Scottish serial killer, Peter Tobin, who murdered at least three women, has died aged 76.
Convicted for the murders of Angelika Kluk, Vicky Hamilton and Dinah McNicol, Tobin was jailed for life and had been serving his sentence at HMP Edinburgh.
The notorious murderer, had been chained to his bed at the Royal Infirmary of Edinburgh after falling and breaking his hip, but finally succumbed after a battle with terminal cancer, the Daily Record revealed.
Tobin, from Johnstone, Renfrewshire, had been making regular trips to Edinburgh's Western General Hospital, according to insiders.
Last month it was reported that he had been refusing food and his medication and was described as being 'on death's door'.

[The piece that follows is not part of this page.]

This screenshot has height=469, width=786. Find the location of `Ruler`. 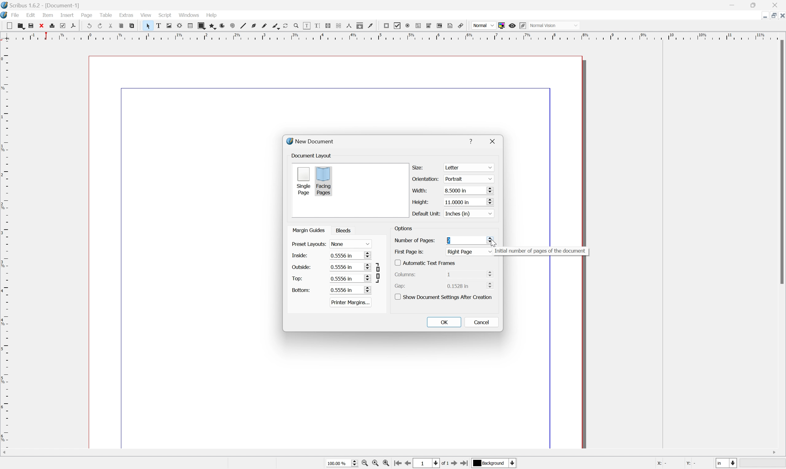

Ruler is located at coordinates (390, 36).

A Police Scotland spokesperson said: "At 6.04am on Saturday, October 8, 2022, officers attended at the Royal Infirmary of Edinburgh following the death of a 76-year-old man.
“The death is not being treated as suspicious and a report will be submitted to the Procurator Fiscal.”
Before being handed his triple life sentence, Tobin served 10 years behind bars after committing a double rape in 1993, for which he was released in 2004.
Today he takes a litany of dark secrets with him to the grave, including the names and whereabouts of other victims he is thought to have killed.
He became known to the mass public in 2007 when he was convicted of beating, raping and stabbing 23-year-old Polish student Angelika Kluk, to death.
Tobin used many aliases to cover his tracks and had been working as a ‘handyman’ at St Patrick’s Church in Glasgow’s Anderston under the fake name Pat McLaughlin when he killed the student the year before.
The case opened the floodgates on his dark past and in 2008 he was hauled back to court for the murder of 15-year-old Bathgate schoolgirl Vicky Hamilton.
Vicky had disappeared from a bus stop in Redding, near Falkirk in 1991.
Her remains were discovered as officers combed Tobin’s former home in Margate, Kent, along with the body of a third victim, Dinah McNicol.
Both girls were buried in his garden.
Dinah, 18, had been missing since 1991 when she hitched a lift with Tobin after leaving a music festival in Hampshire.
Tobin was given two more life sentences but always refused to co-operate with cops probing other crimes linked to him.
One insider said: “Sadly, very few of the worst prisoners actually rot in jail - but this is exactly what is happening to Tobin.”
In January, after suffering a suspected stroke, victim Vicky’s dad Michael Hamilton, 71, told of his hope his daughter’s killer was “suffering like hell”.
Michael, of Falkirk, said at the time: “It’s the type of news that deserves a glass of brandy. I’ll have a glass tonight.
“I have a bottle that I have been keeping for when he goes.
“As far as I’m concerned, he needs to suffer before he does go because I’ve been suffering for a long time.”
Tobin’s notoriety had prompted some to believe he was the mystery ‘Bible John’ killer who stalked Glasgow dance halls in the 1960s.
Retired top cop David Swindle investigated links between the elusive killer and Tobin but concluded the real Bible John was “probably dead”.
Former Det Supt Swindle had led Operation Anagram, which probed missing persons cases that could be linked to Tobin.
Mr Swindle analysed the Glasgow murders of Patricia Docker, 25, Jemima McDonald, 32, and Helen Puttock, 29, in 1968 and 1969 attributed to Bible John - but could find no connection with Tobin.
He previously conceded: “We may never know how many people Tobin killed.”